15 minute read | April.25.2017
In recent years, regulators and enforcement agencies have eagerly exercised their authority to prosecute what they perceive as unfair or deceptive acts and practices (UDAPs). Unfortunately for the auto finance industry, these regulators and agencies show no sign of tapping the brakes on such actions. To the contrary, recent events suggest that they may be gearing up to hit the accelerator by using UDAP theories to extend ability-to-repay principles to auto finance.
On March 29, 2017, the Massachusetts and Delaware attorneys general (the states) announced settlements with Santander Consumer USA Holdings Inc. (the company) over allegations that the company “facilitated” the origination of subprime auto finance contracts when it knew or should have known that contracting consumers likely could not repay. The company is an indirect auto finance company that purchases subprime retail installment contracts from motor vehicle dealers.

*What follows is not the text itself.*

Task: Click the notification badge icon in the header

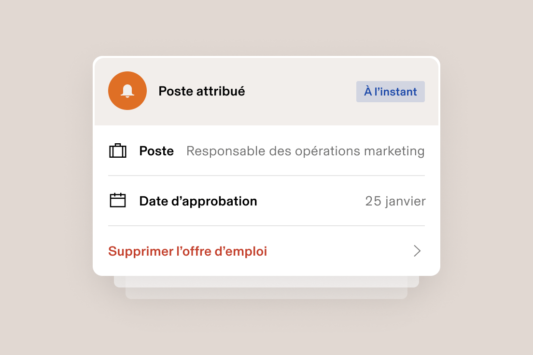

The settlements focus on consumers’ ability to repay their installment contracts, which is a novel claim in the auto finance context. While Massachusetts has previously seen similar UDAP theories applied to underwriting practices and a consumer’s ability to repay in the subprime mortgage context, Delaware has not seen UDAP theories applied in such scenarios. In neither state, however, had the ability-to-repay UDAP theory been applied to subprime auto finance — until now. Given Massachusetts’ and Delaware’s entrée in this new space, and the now-familiar refrain among industry critics that “subprime auto is the new subprime mortgage,” other regulators and enforcement agencies may take this new liability theory out for a spin.